§ GOAL OF THE EXERCISE: Rewrite the passage of the court opinion below between "Judge Thomas R." and "two other witnesses.", inclusive, substituting "three-day" for "five-day".

§ GIVEN PASSAGE:
■ ■ ■ ■ ■

On appeal from the Superior Court of New Jersey, Chancery Division, Family Part, Essex County, Docket No. FV-07-304-08.

Per curiam.



Argued November 18, 2008

Before Judges Parker, Yannotti and LeWinn.

Defendant, Nicholas Iellimo, appeals from the final restraining order (FRO) entered against him on September 24, 2007, pursuant to the Prevention of Domestic Violence Act, N.J.S.A. 2C:25-17 to -35. We affirm.

The parties were married in 2001 and have one daughter who was born on October 4, 2002. On July 19, 2007, plaintiff, Marta Iellimo, obtained a domestic violence temporary restraining order (TRO) against defendant claiming that, in the past several months, [defendant] has assaulted her several times by elbowing her in the eye, attempting to push her down stairs and pushed her against a wall. Plaintiff stated that defendant forced her to have sex, threatening that he was going to get her pregnant. Plaintiff stated that defendant tapes her telephone calls and restrains her in their house by hiding the keys to the house. Plaintiff stated that defendant feels that she may be close to reporting incidents to police or leaving him, so [he] threatens that he will keep the child.

Judge Thomas R. Vena conducted a five-day hearing between September 5 and September 24, 2007. The judge heard extensive testimony from both parties, as well as two police officers and two other witnesses.

Plaintiff testified to a series of marital problems commencing in January 2007. For example, plaintiff testified that in late January 2007, defendant elbowed her in the eye. Plaintiff's sister, Magdalena Castro, testified that she observed a "greyish-blue mark" and redness around plaintiff's eye at that time. Plaintiff further testified that in late February or early March, she got into a dispute with defendant during which he attempted to throw a computer at her; the computer ended up hitting her feet. Plaintiff fled but defendant followed her, grabbed her arms and twice attempted to push her down the stairs. When she tried to call the police, defendant disconnected the phone.

■ ■ ■ ■ ■

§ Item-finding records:

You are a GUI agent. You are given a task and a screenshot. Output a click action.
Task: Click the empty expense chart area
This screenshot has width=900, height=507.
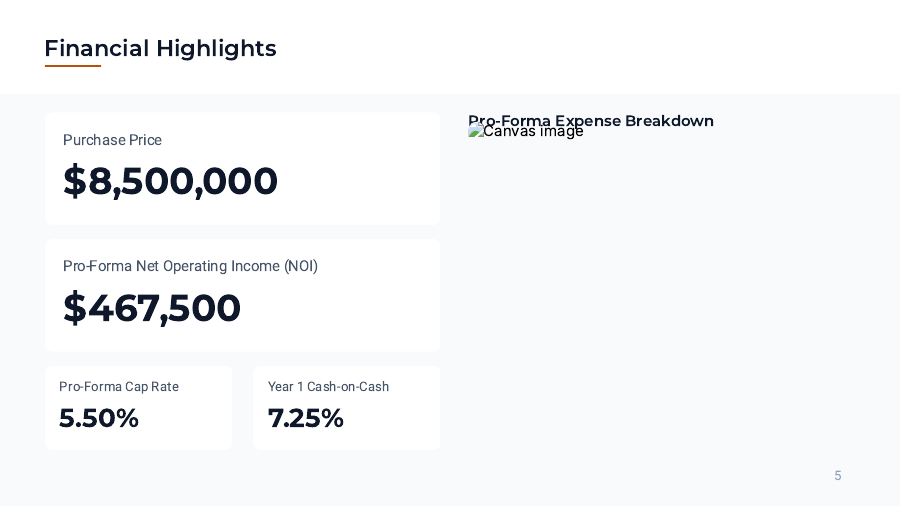tap(660, 300)
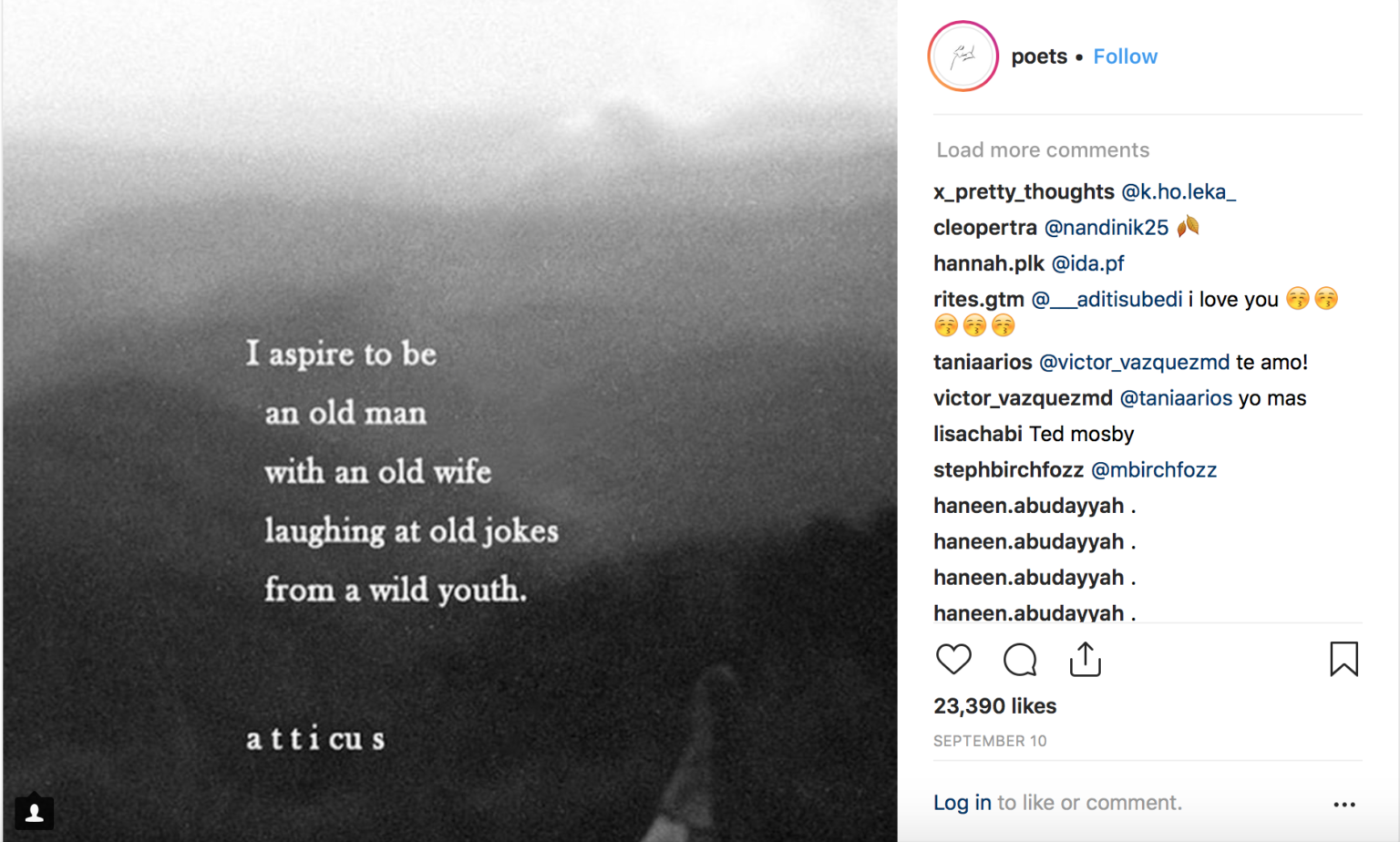Click the falling leaf emoji in cleopertra's comment
The height and width of the screenshot is (842, 1400).
(x=1188, y=227)
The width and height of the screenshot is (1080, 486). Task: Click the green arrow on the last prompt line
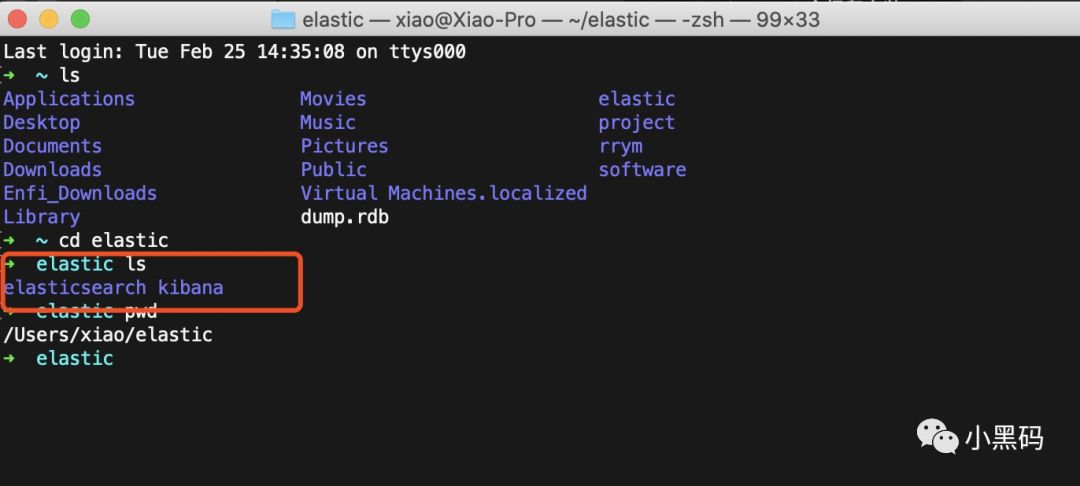9,359
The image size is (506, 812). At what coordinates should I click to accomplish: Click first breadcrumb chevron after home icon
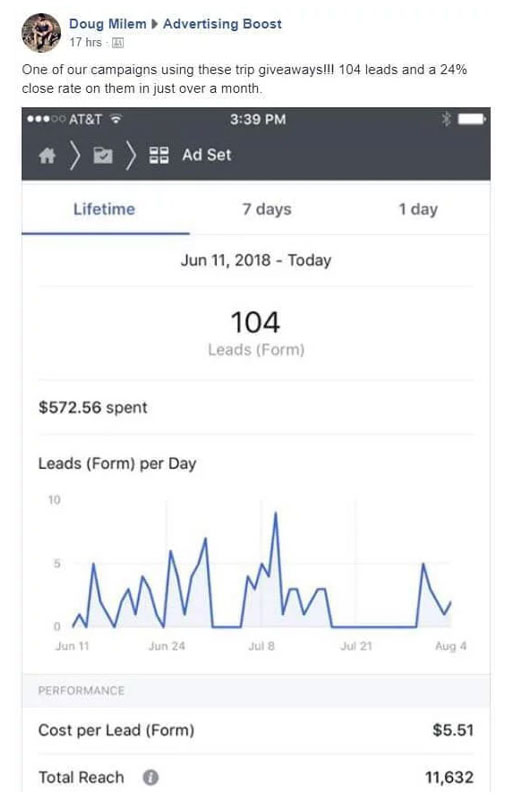click(x=75, y=155)
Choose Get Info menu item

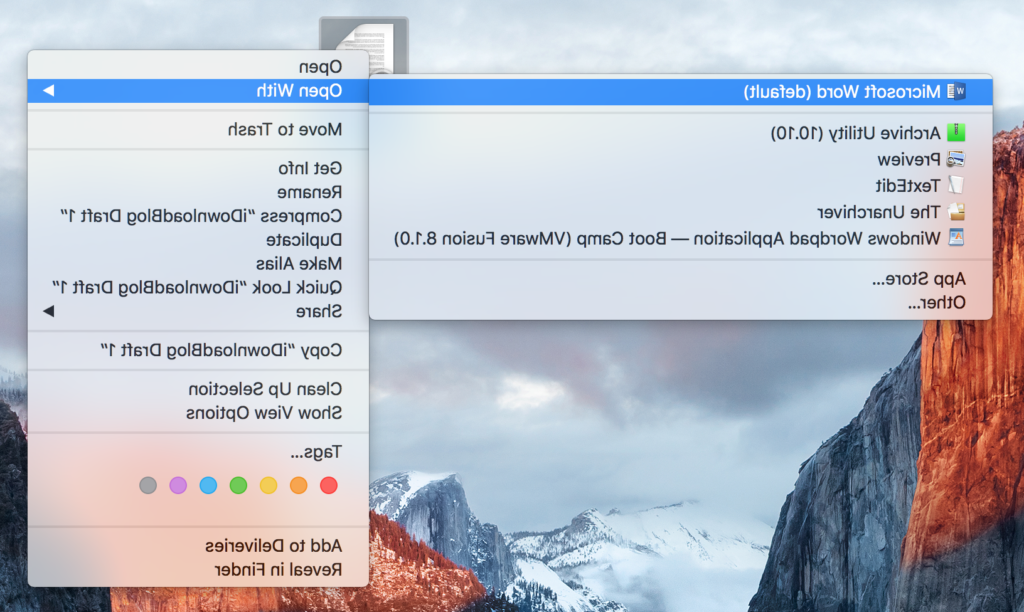(x=310, y=168)
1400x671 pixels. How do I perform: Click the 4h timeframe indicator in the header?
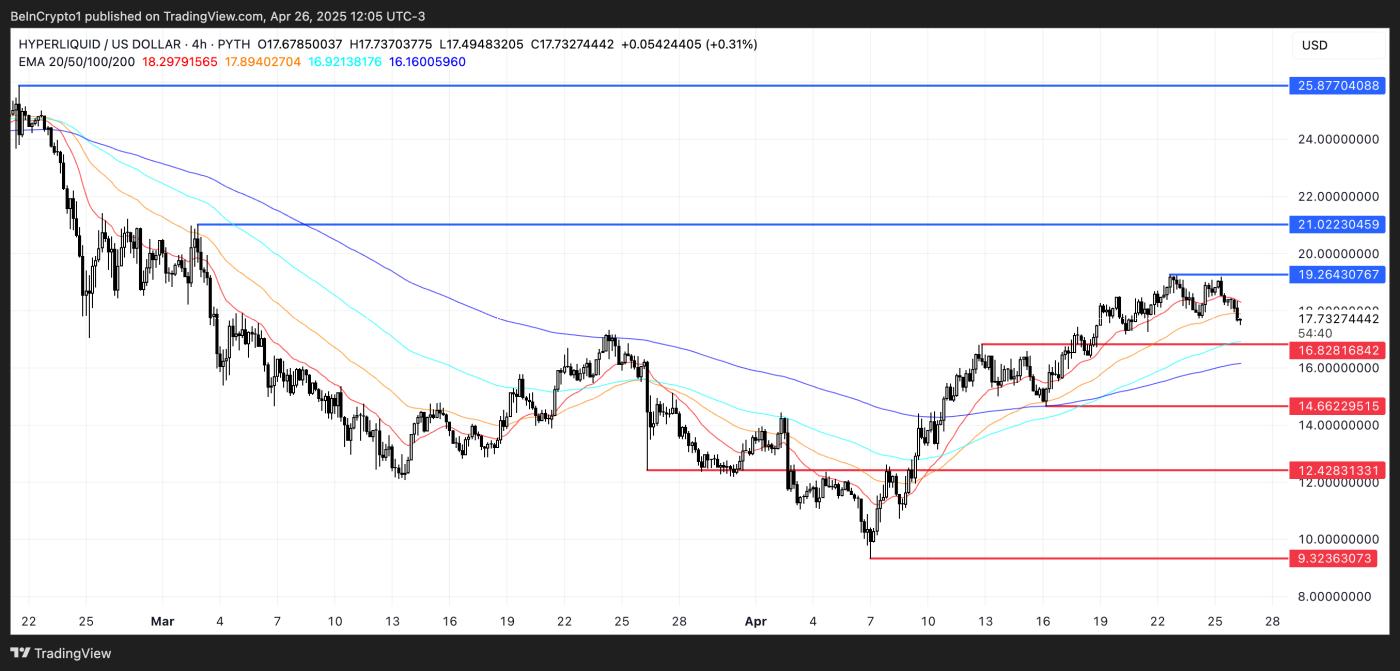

■ ■ ■ ■ ■

§ RESULT OF THIS TASK:
Judge Thomas R. Vena conducted a three-day hearing between September 5 and September 24, 2007. The judge heard extensive testimony from both parties, as well as two police officers and two other witnesses.